Sakit hati yang tak terobati

3.1K 6 0
                                    

Otak bagian atas berdenyut dengan sangat kuat, membuat Arlan ingin mencari suatu hal untuk melepaskan hormon dopamin dalam dirinya. Setibanya Arlan dirumah, segera menuju kamar. Dengan napas menggebu, Arlan mengambil sebuah butiran kristal terbungkus dalam plastik obat, berada dalam laci meja kamarnya.  Satu hal yang membuat Arlan terkejut dalam diam, setelah mengetahui alat jarum suntik miliknya, tidak berada di dalam laci meja.

Segera Arlan bergegas keluar dari dalam kamar, menyelusuri setiap ruang yang ada dirumahnya. Mulai dari bagian ruang tamu hingga kamar ibunya. Hilang rasa cemas Arlan, ketika melihat barang yang di carinya ternyata berada dalam lemari, kamar ibunya. Tak peduli akan reaksi ibunya nanti saat melihatnya, Arlan dengan santai duduk di pinggir ranjang berwarna putih di dekatnya, kemudian mulai mengkonsumsi barang terlarang di tangannya.

Seorang wanita tampak begitu terkejut, setelah melihat sosok anaknya dengan mata merah serta wajah yang pucat, duduk bengong di pinggir ranjang. "Apa yang kamu perbuat di kamarku, ahg?!" dengan nada tinggi Amira menghampiri anaknya.

"Apa yang kamu kenakan Arlan ... Cepat jawab Mommy, hey ... Dasar kurang ajar, kamu pakai barang ini!" Lanjut Amira mengangkat alat suntik yang berada di samping anaknya.

Di tengah ambang khayalan, sedikit tersadar Arlan saat ibunya menggenggam kedua pipinya. "Mommy ingin mencoba kenikmatan obat bersamaku?" Setengah sadar Arlan mengajak Amira.

Plak!

Tamparan yang begitu keras mendarat di pipi Arlan, seketika membuat Arlan terdiam. Marah besar yang harus dipendam, membuat napas Arlan seperti orang sehabis berlari lima putaran lapangan dengan panjang delapan ratus meter.

"Sekali lagi kamu memakai barang ini, jangan harap Mommy akan menganggap kamu anak lagi ... Dasar tak berguna!" Dengan geram Amira melempar alat suntik ke wajah Arlan, hingga pecah.

Wajah tampak begitu bersalah dari Amira, saat melihat darah keluar dari pelipis Anaknya. Kedua tangan Amira sergap dengan lembut meraba pipi Arlan dengan lembut beberapa detik dalam diam. Seketika muncul pikiran untuk mengambil sebuah kotak p3k yang berada di dalam lemarinya.
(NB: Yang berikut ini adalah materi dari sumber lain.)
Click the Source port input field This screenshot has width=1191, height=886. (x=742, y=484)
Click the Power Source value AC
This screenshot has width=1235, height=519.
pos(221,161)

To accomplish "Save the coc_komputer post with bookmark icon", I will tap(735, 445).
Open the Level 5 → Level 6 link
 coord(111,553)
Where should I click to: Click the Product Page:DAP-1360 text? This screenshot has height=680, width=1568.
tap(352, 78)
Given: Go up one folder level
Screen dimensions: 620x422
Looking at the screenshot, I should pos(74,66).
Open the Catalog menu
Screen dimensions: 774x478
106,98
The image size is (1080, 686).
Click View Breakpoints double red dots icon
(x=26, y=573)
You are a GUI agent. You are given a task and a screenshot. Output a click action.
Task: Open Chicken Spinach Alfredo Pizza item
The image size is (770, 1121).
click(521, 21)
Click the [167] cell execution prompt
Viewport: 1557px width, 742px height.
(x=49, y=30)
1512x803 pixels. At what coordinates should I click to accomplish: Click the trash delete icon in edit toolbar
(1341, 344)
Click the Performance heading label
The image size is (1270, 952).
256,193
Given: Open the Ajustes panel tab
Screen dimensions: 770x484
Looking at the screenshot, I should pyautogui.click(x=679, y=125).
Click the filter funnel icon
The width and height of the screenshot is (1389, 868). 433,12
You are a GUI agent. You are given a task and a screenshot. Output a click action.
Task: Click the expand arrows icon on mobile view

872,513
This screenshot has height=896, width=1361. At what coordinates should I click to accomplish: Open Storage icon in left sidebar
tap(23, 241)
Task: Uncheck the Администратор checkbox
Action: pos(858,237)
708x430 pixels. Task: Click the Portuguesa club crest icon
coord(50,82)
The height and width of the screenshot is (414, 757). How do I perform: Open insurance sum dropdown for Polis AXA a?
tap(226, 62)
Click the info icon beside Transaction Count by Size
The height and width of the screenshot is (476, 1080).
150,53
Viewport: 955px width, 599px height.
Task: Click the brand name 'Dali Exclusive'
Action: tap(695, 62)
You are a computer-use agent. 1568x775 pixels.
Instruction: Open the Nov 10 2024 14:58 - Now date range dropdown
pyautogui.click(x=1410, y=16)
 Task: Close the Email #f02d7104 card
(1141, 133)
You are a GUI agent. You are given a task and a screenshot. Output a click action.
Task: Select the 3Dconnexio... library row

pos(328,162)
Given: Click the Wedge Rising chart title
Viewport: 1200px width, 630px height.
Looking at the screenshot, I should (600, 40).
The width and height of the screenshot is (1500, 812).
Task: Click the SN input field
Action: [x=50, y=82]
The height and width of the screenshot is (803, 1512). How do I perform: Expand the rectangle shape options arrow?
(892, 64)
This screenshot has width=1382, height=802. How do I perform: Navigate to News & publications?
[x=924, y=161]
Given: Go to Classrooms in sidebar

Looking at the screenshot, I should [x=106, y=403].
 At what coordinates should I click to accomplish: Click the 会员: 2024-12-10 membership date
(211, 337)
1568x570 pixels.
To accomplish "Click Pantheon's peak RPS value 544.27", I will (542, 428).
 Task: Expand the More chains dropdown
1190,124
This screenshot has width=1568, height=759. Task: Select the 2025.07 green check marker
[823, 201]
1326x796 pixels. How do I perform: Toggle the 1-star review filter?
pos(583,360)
"Tunggu, Mommy akan mengambilkan obat untukmu. " Segera Amira pergi mencari obat merah yang ada di dalam laci lemarinya.

Saat membalikan belakang, Amira melihat Arlan mulai menegakkan lututnya. "Kamu mau kemana? " Cemas Amira, melihat Arlan yang akan melangkahkan kakinya.

"Bukan urusanmu ... . " Dengan nada begitu dingin Arlan menggerakkan kedua kakinya, sembari tangan yang satu menutupi pelipisnya yang berdarah.

"Jangan dulu pergi, biarkan Mommy perbaiki lukamu dahulu, Nak!" Tegas Amira berdiri di depan Arlan, menghalangi kedua kaki Arlan untuk bergerak lebih lanjut.

Sekilas Arlan melirik ke arah ibunya, pasrah Arlan untuk mengikuti perkataan ibunya. Tak berani Arlan untuk melawan sosok ibu yang telah melahirkan dan membesarkannya. Kini dirinya mulai duduk di tepi ranjang bersama Amira yang mulai membuka kotak p3k yang ada di tangannya. Meresapkan obat merah pada kain putih, Amira segera mengarahkan kain putih tersebut ke pelipis Arlan yang masih berdarah.

"Sudah?"

Mengangguk kepala Amira, merespon pertanyaan dari Arlan.

Tanpa berpamitan dengan segera Arlan beranjak keluar dari dalam kamar ibunya. Tak bisa lagi Amira berkata banyak untuk saat ini kepada anaknya, dikarena perlakuannya yang begitu kasar terhadap anaknya. Tubuh yang terasa sangat lelah sehabis kerja lembur, membuat Amira dengan sangat mudah membaringkan tubuhnya di atas ranjang. Tak henti Amira memikirkan kesalahan fatal sebagai seorang ibu kepada anaknya, hingga tubuh yang lelah merasa sulit untuk beristirahat total.